MP3: Mera Pehla Pehla Pyaar (English: My Very First Love) is an Indian Hindi-language romantic comedy film starring Ruslaan Mumtaz and Hazel Crowney in the lead roles. It was written and directed by Robbie Grewal.

== Synopsis ==
Delhi-based Rohan (Ruslaan Mumtaz) lives a wealthy lifestyle with his father, Shekhar (Kanwaljit Singh), a businessman who owns an apparel business, and his mother, Renu (Menekka Arora). He attends St. Lawrence High School and is friends with Vasu, Sudhir, and Javed. Together, the friends land in hot water virtually every day. Everything changes when he first sets eyes on the heart-achingly beautiful new student, Ayesha Mehra (Hazel Crowney), who was born in London and also lives a wealthy lifestyle with her mother, Sheetal, and her businessman father.

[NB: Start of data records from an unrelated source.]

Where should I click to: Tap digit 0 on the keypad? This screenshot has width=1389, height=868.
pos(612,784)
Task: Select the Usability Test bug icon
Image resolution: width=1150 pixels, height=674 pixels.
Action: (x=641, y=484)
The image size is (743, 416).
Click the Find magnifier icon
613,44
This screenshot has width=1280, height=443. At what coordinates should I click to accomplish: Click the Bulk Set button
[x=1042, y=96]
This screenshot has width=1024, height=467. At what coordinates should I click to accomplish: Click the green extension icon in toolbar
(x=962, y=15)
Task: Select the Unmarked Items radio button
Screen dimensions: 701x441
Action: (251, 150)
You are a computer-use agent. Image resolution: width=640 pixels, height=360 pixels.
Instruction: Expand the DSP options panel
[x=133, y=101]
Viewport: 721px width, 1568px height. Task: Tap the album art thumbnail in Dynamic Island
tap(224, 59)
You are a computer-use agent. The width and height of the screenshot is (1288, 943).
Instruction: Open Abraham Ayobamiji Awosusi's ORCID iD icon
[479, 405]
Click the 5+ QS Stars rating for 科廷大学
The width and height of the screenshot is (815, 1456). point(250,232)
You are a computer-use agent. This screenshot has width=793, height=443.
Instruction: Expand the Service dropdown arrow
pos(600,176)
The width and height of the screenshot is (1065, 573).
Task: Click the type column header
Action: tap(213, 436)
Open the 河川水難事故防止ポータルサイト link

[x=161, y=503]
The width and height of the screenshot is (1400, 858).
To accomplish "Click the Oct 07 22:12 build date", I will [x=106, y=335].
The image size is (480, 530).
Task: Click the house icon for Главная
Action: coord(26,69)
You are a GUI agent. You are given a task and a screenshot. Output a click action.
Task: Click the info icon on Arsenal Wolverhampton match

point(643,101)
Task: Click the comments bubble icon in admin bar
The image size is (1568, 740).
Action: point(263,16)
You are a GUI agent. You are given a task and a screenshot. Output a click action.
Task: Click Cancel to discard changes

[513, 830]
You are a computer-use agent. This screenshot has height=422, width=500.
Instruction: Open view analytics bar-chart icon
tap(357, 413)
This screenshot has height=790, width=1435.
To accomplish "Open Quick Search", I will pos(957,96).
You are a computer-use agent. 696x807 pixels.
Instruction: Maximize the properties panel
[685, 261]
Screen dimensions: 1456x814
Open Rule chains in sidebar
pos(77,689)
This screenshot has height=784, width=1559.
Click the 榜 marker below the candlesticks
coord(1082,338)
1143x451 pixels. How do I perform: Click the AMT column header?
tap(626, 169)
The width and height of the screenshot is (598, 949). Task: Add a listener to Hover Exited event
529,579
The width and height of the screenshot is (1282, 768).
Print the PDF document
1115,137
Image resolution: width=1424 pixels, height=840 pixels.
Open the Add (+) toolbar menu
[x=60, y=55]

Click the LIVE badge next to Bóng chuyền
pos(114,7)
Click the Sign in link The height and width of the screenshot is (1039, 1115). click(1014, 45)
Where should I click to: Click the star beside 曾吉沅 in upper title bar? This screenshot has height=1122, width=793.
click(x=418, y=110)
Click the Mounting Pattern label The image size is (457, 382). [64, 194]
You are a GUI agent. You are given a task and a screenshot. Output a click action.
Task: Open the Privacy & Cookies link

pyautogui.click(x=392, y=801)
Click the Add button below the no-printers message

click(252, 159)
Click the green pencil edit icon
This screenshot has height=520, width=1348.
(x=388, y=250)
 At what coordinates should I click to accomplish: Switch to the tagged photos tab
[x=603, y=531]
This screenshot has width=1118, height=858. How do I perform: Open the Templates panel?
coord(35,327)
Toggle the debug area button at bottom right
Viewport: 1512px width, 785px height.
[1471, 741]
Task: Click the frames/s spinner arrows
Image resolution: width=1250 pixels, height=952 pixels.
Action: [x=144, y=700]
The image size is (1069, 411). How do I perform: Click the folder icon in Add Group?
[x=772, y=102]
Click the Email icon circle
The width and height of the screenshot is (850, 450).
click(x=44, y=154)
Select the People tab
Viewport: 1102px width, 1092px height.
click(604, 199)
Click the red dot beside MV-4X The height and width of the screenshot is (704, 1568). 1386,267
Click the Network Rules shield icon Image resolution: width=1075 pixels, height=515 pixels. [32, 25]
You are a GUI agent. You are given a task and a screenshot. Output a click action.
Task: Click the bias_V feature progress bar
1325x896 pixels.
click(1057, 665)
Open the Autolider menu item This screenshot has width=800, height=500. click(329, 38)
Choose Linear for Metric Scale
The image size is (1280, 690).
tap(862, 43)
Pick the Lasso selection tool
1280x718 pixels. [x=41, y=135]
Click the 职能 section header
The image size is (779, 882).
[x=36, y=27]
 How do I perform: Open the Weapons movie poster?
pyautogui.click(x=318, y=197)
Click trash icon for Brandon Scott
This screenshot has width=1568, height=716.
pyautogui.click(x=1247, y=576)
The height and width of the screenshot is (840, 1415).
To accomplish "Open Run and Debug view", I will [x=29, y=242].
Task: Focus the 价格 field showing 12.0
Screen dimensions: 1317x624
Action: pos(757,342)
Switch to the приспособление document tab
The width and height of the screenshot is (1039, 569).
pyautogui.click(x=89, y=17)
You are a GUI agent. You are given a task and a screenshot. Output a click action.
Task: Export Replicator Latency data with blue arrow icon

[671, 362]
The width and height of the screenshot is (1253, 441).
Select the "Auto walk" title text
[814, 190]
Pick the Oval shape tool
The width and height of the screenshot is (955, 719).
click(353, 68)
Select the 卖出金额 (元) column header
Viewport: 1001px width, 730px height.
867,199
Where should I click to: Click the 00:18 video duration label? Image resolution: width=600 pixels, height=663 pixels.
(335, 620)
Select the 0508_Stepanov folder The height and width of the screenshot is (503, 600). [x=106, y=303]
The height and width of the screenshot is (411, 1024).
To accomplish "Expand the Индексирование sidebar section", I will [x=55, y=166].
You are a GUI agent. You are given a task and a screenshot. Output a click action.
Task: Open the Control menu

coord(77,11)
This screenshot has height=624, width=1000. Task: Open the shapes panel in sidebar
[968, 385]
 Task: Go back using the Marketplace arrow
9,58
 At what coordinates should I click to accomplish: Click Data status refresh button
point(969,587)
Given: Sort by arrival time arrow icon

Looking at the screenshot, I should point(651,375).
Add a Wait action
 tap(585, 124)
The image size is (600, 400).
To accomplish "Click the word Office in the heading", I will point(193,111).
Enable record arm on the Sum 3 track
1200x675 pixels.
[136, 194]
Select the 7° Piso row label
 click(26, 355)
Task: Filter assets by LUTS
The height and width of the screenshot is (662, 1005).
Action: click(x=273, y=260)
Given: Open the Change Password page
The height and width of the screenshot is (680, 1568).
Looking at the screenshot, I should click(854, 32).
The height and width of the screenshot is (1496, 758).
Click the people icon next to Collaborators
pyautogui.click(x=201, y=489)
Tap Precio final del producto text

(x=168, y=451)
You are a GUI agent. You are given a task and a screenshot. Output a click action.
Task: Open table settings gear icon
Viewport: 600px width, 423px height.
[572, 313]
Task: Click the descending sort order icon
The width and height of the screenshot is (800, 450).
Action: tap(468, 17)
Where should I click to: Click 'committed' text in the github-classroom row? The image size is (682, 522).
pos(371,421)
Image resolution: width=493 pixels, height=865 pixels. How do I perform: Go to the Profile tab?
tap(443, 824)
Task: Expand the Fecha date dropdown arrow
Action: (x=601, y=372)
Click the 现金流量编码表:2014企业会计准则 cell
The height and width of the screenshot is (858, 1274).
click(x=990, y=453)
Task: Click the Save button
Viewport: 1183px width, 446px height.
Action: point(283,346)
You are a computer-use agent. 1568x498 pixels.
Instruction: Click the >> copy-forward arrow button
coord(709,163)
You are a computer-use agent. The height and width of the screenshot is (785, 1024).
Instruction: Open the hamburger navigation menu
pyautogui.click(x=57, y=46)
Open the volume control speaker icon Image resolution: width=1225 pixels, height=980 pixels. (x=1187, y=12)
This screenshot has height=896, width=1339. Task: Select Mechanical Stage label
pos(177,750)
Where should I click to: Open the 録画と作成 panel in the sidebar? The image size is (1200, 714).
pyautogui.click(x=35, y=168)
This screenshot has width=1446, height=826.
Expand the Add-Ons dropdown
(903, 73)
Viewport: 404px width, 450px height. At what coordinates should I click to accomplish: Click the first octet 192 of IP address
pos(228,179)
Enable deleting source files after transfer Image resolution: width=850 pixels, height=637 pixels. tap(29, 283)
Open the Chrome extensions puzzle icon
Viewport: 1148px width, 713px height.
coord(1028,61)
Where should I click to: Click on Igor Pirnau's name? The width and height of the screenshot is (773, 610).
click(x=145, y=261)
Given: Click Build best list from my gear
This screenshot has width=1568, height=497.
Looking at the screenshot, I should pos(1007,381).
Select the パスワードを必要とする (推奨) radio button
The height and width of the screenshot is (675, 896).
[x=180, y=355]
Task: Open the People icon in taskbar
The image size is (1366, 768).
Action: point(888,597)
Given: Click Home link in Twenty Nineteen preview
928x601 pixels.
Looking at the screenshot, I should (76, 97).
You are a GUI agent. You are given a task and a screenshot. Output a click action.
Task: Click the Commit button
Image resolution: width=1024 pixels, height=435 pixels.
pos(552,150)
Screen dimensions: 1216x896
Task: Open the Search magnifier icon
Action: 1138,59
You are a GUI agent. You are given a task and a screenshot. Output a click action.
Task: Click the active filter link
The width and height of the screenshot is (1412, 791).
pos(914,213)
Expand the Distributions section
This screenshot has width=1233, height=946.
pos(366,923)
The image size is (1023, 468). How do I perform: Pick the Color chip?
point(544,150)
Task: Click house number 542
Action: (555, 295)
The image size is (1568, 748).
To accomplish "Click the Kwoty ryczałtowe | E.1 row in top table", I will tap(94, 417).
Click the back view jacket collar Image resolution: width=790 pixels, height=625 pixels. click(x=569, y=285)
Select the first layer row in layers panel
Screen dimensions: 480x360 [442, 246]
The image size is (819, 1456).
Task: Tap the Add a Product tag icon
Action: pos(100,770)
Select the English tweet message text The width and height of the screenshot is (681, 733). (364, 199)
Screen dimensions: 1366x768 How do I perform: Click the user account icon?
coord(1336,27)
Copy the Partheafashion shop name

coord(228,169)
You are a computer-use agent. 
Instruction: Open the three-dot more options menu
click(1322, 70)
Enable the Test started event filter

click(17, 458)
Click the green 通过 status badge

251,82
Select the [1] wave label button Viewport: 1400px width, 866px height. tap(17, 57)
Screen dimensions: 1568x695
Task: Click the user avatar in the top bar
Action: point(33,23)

Rohan and Ayesha are attracted to each other and decide to go on a karaoke date, with disastrous results, as they end up in a vehicle accident. Their relationship sours due to rumours of Ayesha being attracted to Shantanu and Rohan dating Simran. They part ways. Ayesha and her mother go to Paris to visit her aunt Parminder and her husband, Tony. Realising that he is in love with Ayesha, Rohan decides to travel to Paris, clear up the misunderstanding, and win her back. To do this, he misuses his father's credit card to book an air ticket and forges school documents to show that he is attending the Maths Olympiad in Paris.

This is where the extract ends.